Adaptive governance requires the following things:
● information systems that match the scale of the problems, are verified, and are
presented in a way that empowers everyone involved
● means to deal with conflict, which is a fundamentally important ingredient in commons
governance. In this sense, designing for conflict and negotiation should be a basic
principle.
● inducing rule compliance through formal and informal sanctions, incentives, or group
exclusion
● physical and technological infrastructure, including "communication and transportation
technologies" to support collective reporting (here, they mention fishers who use mobile
phones to report unauthorized fishing) or link local communities with global systems
● be prepared for change, expecting a co-evolutionary race where contesting groups are
constantly seeking a competitive advantage in the ongoing struggle

Strategies for Meeting the Requirements of Adaptive


Governance
In this section, the authors offer three strategies for dealing with large-scale commons governance:
● analytic deliberation where "scientists, resource users, and interested publics" use
information together to deliberate on commons uses.

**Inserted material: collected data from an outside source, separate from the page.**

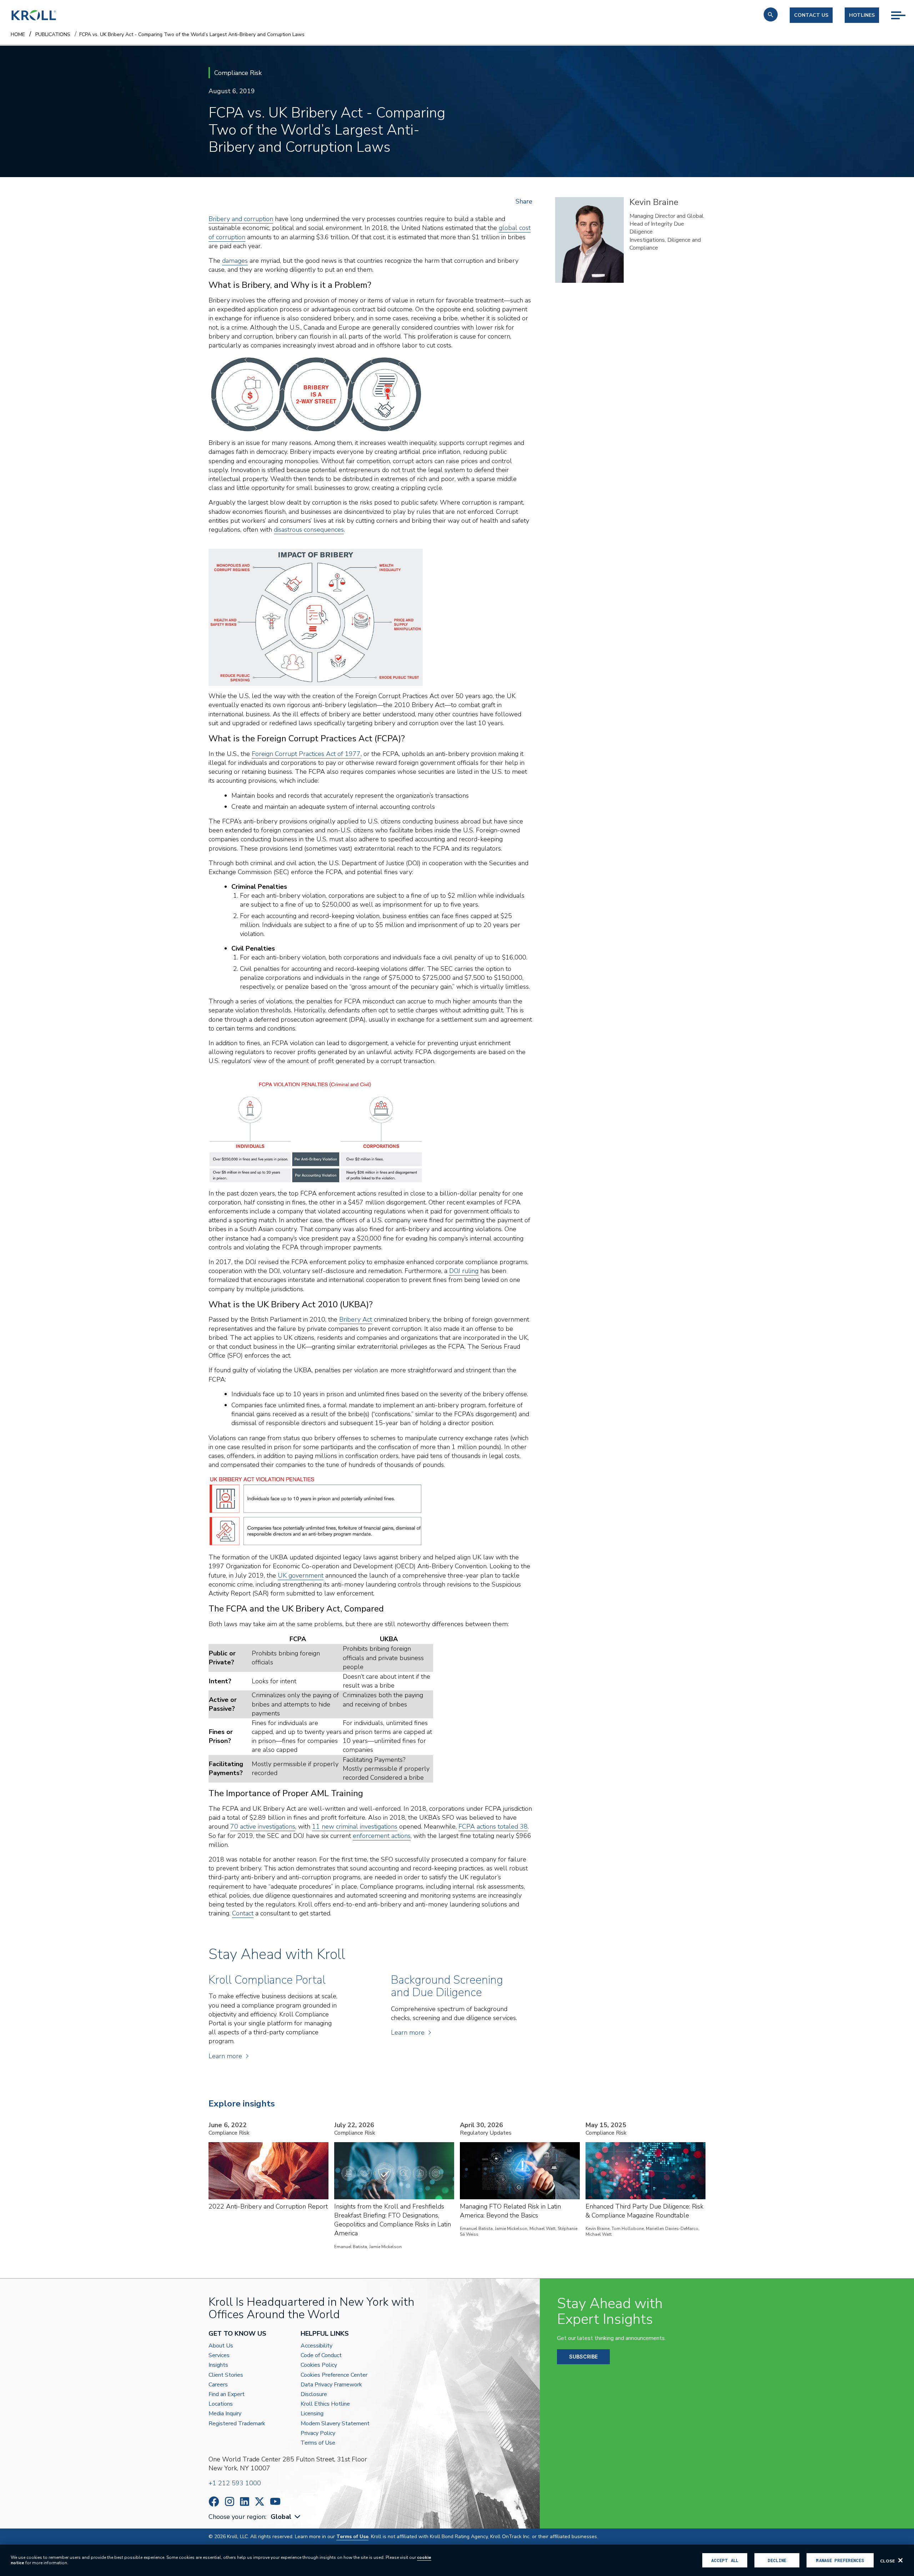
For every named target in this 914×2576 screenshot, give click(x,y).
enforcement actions (382, 1835)
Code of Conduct (321, 2355)
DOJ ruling (463, 1271)
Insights (218, 2365)
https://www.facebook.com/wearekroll (214, 2501)
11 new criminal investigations (354, 1826)
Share (524, 201)
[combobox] (286, 2516)
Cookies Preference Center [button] (334, 2375)
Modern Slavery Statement (335, 2423)
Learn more (225, 2056)
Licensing (312, 2413)
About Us (221, 2345)
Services (219, 2355)
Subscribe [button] (583, 2357)
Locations (221, 2404)
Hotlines (862, 15)
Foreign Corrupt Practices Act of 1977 (306, 754)
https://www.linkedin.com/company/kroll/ (244, 2501)
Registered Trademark (237, 2423)
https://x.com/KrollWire (259, 2501)
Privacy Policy (318, 2433)
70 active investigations (262, 1826)
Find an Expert (227, 2394)
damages (235, 260)
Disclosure (314, 2394)
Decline (777, 2560)
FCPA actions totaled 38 (493, 1826)
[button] (770, 14)
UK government (300, 1575)
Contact (242, 1913)
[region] (457, 2560)
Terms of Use (318, 2443)
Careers (218, 2384)
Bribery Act (355, 1319)
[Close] (900, 2560)
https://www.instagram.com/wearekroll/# (229, 2501)
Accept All (724, 2560)
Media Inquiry (225, 2413)
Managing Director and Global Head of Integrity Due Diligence (666, 224)
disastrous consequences (309, 529)
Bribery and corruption (241, 219)
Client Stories (226, 2375)
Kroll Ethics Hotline (325, 2404)
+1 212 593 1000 (235, 2483)
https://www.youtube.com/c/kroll (275, 2501)
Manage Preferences (840, 2560)
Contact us (811, 15)
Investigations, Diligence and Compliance (665, 244)
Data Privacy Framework (331, 2384)
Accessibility (316, 2345)
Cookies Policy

● nested institutional arrangements which include policies all the way from international
agreements down to local policies, to avoid setting policies at too high or low a level
● Institutional variety. Rather than suggesting a single solution, creating an ecosystem of
different kinds of policies and spaces of contention. Why? Because "innovative rule
evaders can have more trouble with a multiplicity of rules than with a single type of rule."